====== RECORDS SHOWN ======
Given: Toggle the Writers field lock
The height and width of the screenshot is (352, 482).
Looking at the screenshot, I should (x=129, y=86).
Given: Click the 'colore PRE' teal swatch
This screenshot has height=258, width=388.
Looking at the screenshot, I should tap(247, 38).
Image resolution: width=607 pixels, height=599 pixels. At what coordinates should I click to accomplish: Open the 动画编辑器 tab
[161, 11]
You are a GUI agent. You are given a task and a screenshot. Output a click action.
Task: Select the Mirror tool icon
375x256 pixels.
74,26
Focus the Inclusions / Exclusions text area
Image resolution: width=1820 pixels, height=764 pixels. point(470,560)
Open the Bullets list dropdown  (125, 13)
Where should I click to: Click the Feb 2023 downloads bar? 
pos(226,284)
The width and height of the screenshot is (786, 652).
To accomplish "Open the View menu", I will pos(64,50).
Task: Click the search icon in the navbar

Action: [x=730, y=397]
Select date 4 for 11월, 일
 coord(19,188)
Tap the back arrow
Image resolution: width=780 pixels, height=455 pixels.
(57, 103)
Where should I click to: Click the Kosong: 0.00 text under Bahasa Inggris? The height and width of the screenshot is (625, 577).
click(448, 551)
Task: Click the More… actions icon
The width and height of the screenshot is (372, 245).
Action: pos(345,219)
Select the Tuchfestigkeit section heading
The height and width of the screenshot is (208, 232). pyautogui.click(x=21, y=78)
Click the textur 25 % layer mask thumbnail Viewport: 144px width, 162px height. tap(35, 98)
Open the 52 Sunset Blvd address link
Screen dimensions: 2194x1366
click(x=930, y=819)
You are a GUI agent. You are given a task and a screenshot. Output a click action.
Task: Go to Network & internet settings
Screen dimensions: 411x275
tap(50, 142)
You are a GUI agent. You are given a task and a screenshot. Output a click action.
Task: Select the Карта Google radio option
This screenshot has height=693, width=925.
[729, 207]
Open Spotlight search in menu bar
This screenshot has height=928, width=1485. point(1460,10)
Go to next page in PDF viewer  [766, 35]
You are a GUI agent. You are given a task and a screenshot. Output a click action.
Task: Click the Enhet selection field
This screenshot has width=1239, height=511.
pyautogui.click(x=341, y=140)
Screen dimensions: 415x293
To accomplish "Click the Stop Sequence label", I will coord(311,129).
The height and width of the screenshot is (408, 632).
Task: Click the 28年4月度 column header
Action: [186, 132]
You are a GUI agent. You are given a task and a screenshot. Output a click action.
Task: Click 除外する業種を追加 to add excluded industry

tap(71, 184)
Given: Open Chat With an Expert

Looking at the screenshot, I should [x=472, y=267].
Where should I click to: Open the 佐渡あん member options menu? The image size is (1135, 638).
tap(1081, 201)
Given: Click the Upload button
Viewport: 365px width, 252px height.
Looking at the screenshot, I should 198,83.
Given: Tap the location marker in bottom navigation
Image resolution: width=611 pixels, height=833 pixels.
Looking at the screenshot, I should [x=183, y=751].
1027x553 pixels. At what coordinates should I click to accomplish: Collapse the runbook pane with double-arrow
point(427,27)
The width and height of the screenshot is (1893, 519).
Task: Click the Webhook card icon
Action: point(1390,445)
======
_WHAT YOU NEED TO DO_
All of the data above should be output exactly.

_RESPONSE_
Given: Toggle the Writers field lock
The height and width of the screenshot is (352, 482).
Looking at the screenshot, I should (x=129, y=86).
Given: Click the 'colore PRE' teal swatch
This screenshot has height=258, width=388.
Looking at the screenshot, I should tap(247, 38).
Image resolution: width=607 pixels, height=599 pixels. At what coordinates should I click to accomplish: Open the 动画编辑器 tab
[161, 11]
You are a GUI agent. You are given a task and a screenshot. Output a click action.
Task: Select the Mirror tool icon
375x256 pixels.
74,26
Focus the Inclusions / Exclusions text area
Image resolution: width=1820 pixels, height=764 pixels. point(470,560)
Open the Bullets list dropdown  (125, 13)
Where should I click to: Click the Feb 2023 downloads bar? 
pos(226,284)
The width and height of the screenshot is (786, 652).
To accomplish "Open the View menu", I will pos(64,50).
Task: Click the search icon in the navbar

Action: [x=730, y=397]
Select date 4 for 11월, 일
 coord(19,188)
Tap the back arrow
Image resolution: width=780 pixels, height=455 pixels.
(57, 103)
Where should I click to: Click the Kosong: 0.00 text under Bahasa Inggris? The height and width of the screenshot is (625, 577).
click(448, 551)
Task: Click the More… actions icon
The width and height of the screenshot is (372, 245).
Action: pos(345,219)
Select the Tuchfestigkeit section heading
The height and width of the screenshot is (208, 232). pyautogui.click(x=21, y=78)
Click the textur 25 % layer mask thumbnail Viewport: 144px width, 162px height. tap(35, 98)
Open the 52 Sunset Blvd address link
Screen dimensions: 2194x1366
click(x=930, y=819)
You are a GUI agent. You are given a task and a screenshot. Output a click action.
Task: Go to Network & internet settings
Screen dimensions: 411x275
tap(50, 142)
You are a GUI agent. You are given a task and a screenshot. Output a click action.
Task: Select the Карта Google radio option
This screenshot has height=693, width=925.
[729, 207]
Open Spotlight search in menu bar
This screenshot has height=928, width=1485. point(1460,10)
Go to next page in PDF viewer  [766, 35]
You are a GUI agent. You are given a task and a screenshot. Output a click action.
Task: Click the Enhet selection field
This screenshot has width=1239, height=511.
pyautogui.click(x=341, y=140)
Screen dimensions: 415x293
To accomplish "Click the Stop Sequence label", I will coord(311,129).
The height and width of the screenshot is (408, 632).
Task: Click the 28年4月度 column header
Action: [186, 132]
You are a GUI agent. You are given a task and a screenshot. Output a click action.
Task: Click 除外する業種を追加 to add excluded industry

tap(71, 184)
Given: Open Chat With an Expert

Looking at the screenshot, I should [x=472, y=267].
Where should I click to: Open the 佐渡あん member options menu? The image size is (1135, 638).
tap(1081, 201)
Given: Click the Upload button
Viewport: 365px width, 252px height.
Looking at the screenshot, I should 198,83.
Given: Tap the location marker in bottom navigation
Image resolution: width=611 pixels, height=833 pixels.
Looking at the screenshot, I should [x=183, y=751].
1027x553 pixels. At what coordinates should I click to accomplish: Collapse the runbook pane with double-arrow
point(427,27)
The width and height of the screenshot is (1893, 519).
Task: Click the Webhook card icon
Action: point(1390,445)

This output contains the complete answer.